Deploying the uploader to the cloud

While there is not an end to end solution that you can deploy onto the cloud, the iridauploader does allow you to use it's modules to simplify your code for cloud deployment.

Why can't I just deploy straight to cloud?

The main difficulty is that each cloud storage solution maintains files differently, and it would not be feasible for us to support every cloud environment available.

How to Deploy to cloud

The simplest way is to incorperate the iridauploader modules from pip / PyPi .

pip install iridauploader

Example for creating a new instance of the API, and a MiSeq Parser:

import iridauploader.api as api
import iridauploader.parsers as parsers

api_instance = api.ApiCalls(client_id, client_secret, base_url, username, password, max_wait_time)
parser_instance = parsers.parser_factory("miseq")

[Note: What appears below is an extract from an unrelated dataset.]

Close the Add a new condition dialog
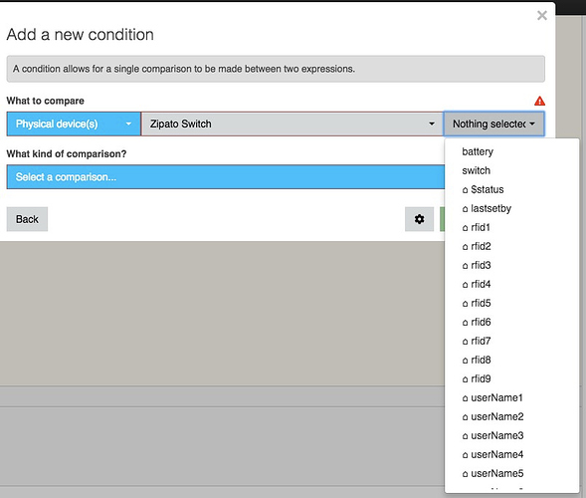The width and height of the screenshot is (586, 498). pyautogui.click(x=542, y=15)
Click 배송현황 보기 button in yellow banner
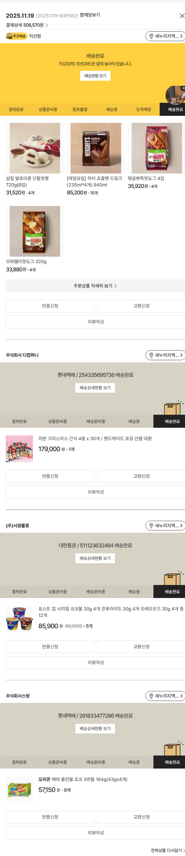This screenshot has width=185, height=856. 95,76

Examples for deployment on Azure Cloud

In these examples we have the following setup: * We are using an Azure Function App using Python * Files are stored in blob storage containers (in our example myblobcontainer) * We use a BlobTrigger to run when a new run is uploaded with the path identifier myblobcontainer/{name}.csv

Example function.json file:

{
  "scriptFile": "__init__.py",
  "disabled": false,
  "bindings": [
      {
          "name": "myblob",
          "type": "blobTrigger",
          "direction": "in",
          "path": "myblobcontainer/{name}.csv",
          "connection":"AzureWebJobsStorage"
      }
  ]
}

For the following example, we have this simple setup at the top of our __init__.py function app file.

from azure.storage.blob import BlobServiceClient
from azure.storage.blob import BlobClient
from azure.storage.blob import ContainerClient
import azure.functions as func

from iridauploader import parsers


# connect to our blob storage
connect_str = os.getenv('AZURE_STORAGE_CONNECTION_STRING')
blob_service_client = BlobServiceClient.from_connection_string(connect_str)
# These strings could be fetched somehow, but this works for an example
container_name = "myblobcontainer"
container_client = blob_service_client.get_container_client(container_name)

Miseq example

For this example, we will be getting the entire folder for a miseq run, as a set of blobs. When parsing directly from other sequencers, please consult the parser documentation for file structure differences.

def main(myblob: func.InputStream):
    logging.info('Python blob trigger function %s', myblob.name)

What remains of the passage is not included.